Prevalence and Distribution of Thalassemia Trait Screening
https://doi.org/10.19106/10.19106/JMedSci004903201702
Nailil Husna
(1*), Imanuel Sanka
(2), Ahmad Al Arif
(3), Chintya Putri
(4), Elory Leonard
(5), Niken Satuti Nur Handayani
(6)
(1) Laboratory of Genetic and Breeding, Faculty of Biology, Universitas Gadjah Mada,
Yogyakarta, Indonesia
(2) Laboratory of Genetic and Breeding, Faculty of Biology, Universitas Gadjah Mada,
Yogyakarta, Indonesia
(3) Laboratory of Genetic and Breeding, Faculty of Biology, Universitas Gadjah Mada,
Yogyakarta, Indonesia
(4) Laboratory of Genetic and Breeding, Faculty of Biology, Universitas Gadjah Mada,
Yogyakarta, Indonesia
(5) Laboratory of Genetic and Breeding, Faculty of Biology, Universitas Gadjah Mada,
Yogyakarta, Indonesia
(6) Laboratory of Genetic and Breeding, Faculty of Biology, Universitas Gadjah Mada,
Yogyakarta, Indonesia
(*) Corresponding Author
Abstract
Thalassemia is an inherited disorder of autosomal recessive gene caused by decrease or absent production of one or two type of globin chain. This disorder will affect the quality and quantity of blood production. In Indonesia, thalassemia is not concerned as urgency, although it lies in thalassemia belt area. Thalassemia is classified according to the particular globin chain which affected such as α-thalassemia and β-thalassemia. Besides thalassemia, there are variant hemoglobinopathy called HbE. The aim of this study was to assess the prevalence of thalassemia carriers among the volunteer of screening in province DI Yogyakarta from 2012 until 2015. The thalassemia carrier screening was conducted by collaborating with Indonesian Association of Parents of Children with Thalassemia (POPTI) Yogyakarta.
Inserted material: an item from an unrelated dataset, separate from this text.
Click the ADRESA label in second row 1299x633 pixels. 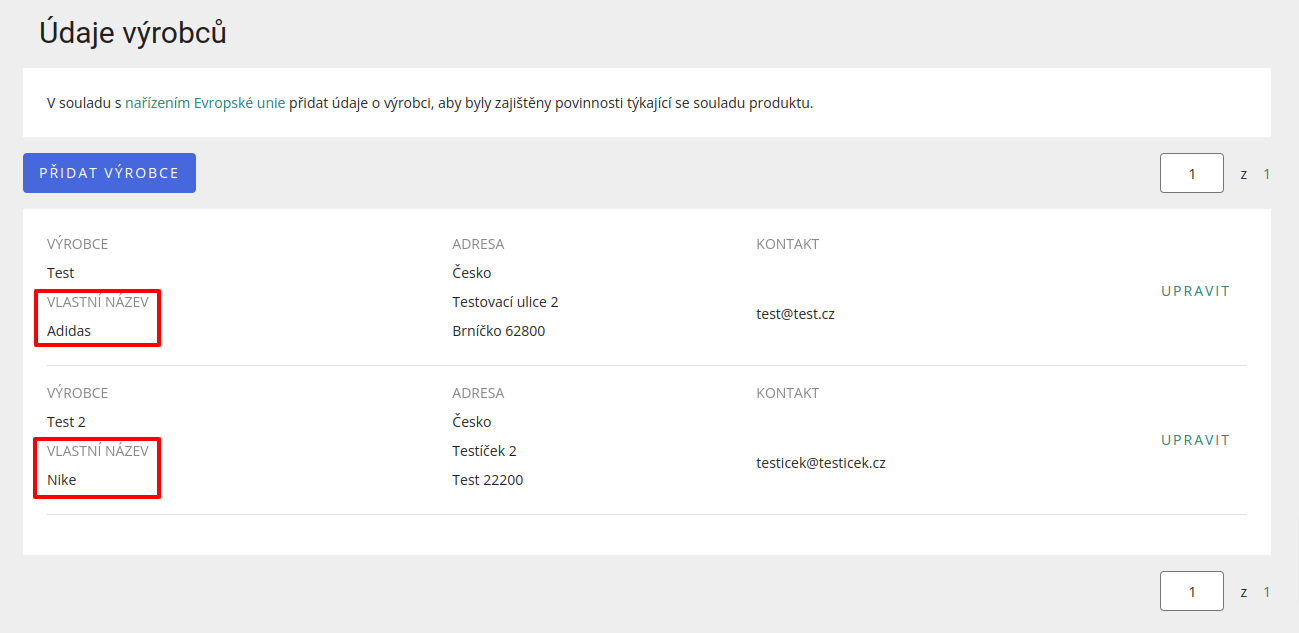coord(478,393)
The hematological measurement and High-Performance Liquid Chromatography (HPLC) were performed on Prodia Laboratory Yogyakarta. The analysis of carriers prevalence was conducted in Laboratory of Genetics and Breeding, Faculty of Biology, Universitas Gadjah Mada. From 241 volunteers, we found 44 volunteers was diagnosed as β-thalassemia carrier, 30 volunteers as α-thalassemia carrier as well as HbE disorder carrier, and 1 volunteer was diagnosed as α-β-thalassemia carrier. The number of thalassemia carrier shows no significant difference each year. The prevalence of thalassemia carrier was high, even though the distribution is limited by the location where the screening took place.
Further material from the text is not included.